To overcome the refugee problem, the refugees must be enabled to build a future for themselves and their children:
If the Palestinians wish to redeem the past, they need to first focus on securing a future, on building a world as it should be, as our children deserve it to be. And the first step in that direction, without a doubt, is to end the shameful treatment of the Palestinian refugees.
In the Arab world, the Palestinian refugees – including their children, their grandchildren and even their great-grandchildren – are still not settled, aggressively discriminated against, and in most cases denied citizenship and basic human rights. Why is it, that my relatives in Canada are Canadian citizens, while my relatives in Syria, Lebanon or the gulf countries – who were born there and know no other home – are still considered refugees? […]
In fact, Israel was one of the few countries that automatically gave full citizenship and equality for all Palestinians in it after ‘48. And we see the results: despite all the challenges, the Arab citizens of Israel built a future. Israeli Arabs are the most educated Arabs in the world, with the best living standards and opportunities in the region.

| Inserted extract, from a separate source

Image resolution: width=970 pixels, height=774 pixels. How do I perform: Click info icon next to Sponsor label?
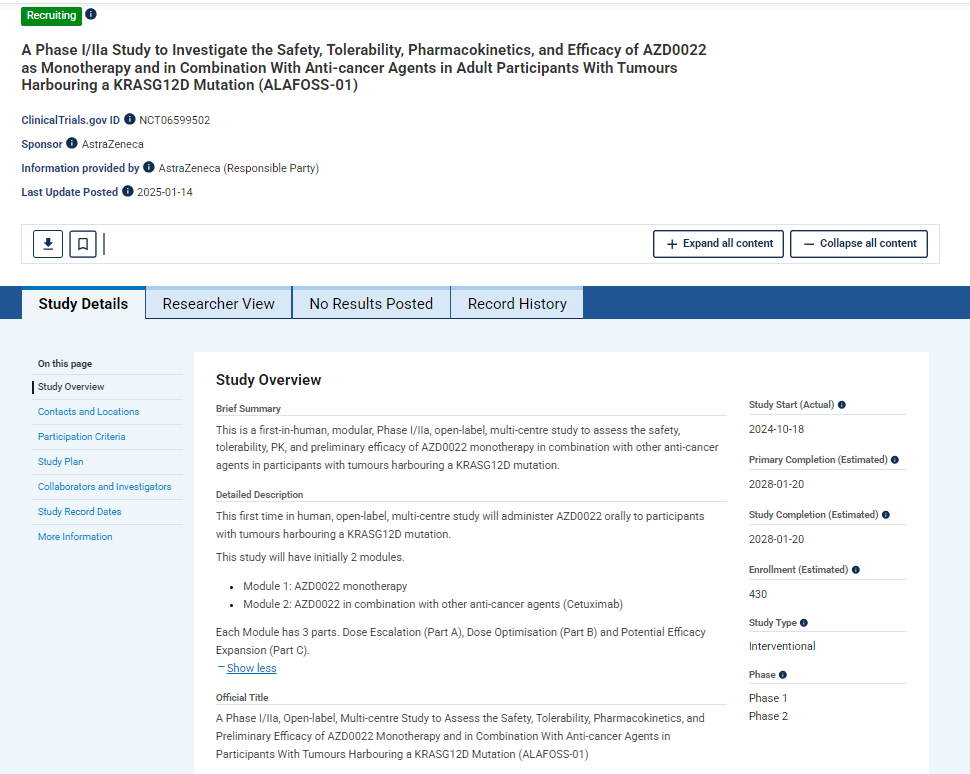72,144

Hatred for those that are different must be fought by all of us together, because in the end it will affect all of us:
The Arab world seems to have forgotten that its greatest days in the last 1,400 years were when it showed tolerance and openness towards those who are different. […]
But rather than reviving the successful approach of tolerance, Arab youth are being taught to hate Jews, using anti-Semitic rhetoric from medieval Europe, mixed with Islamic radicalism. And once again, what started as hostility towards Jews has become hostility towards anyone who is different. […]
So friends, If we wish to succeed in protecting our right to be different, if we want to have a future in that region, I believe we should stand together – Jews, Muslims and Christians: […] We will fight against Islamophobia, but we need our Muslims partners to join the fight against Christianophobia and Judeophobia. Because the thing at stake is our shared humanity.
Palestinians (and the whole Arab world) must take responsability for their actions and the consequences instead of seeing themselves as the victims and blaming others:
When the world changes, people start worrying about what the future holds. This fear makes people shrink themselves into the passive position of victims, rejecting reality, and looking for someone to blame for being behind all this. […]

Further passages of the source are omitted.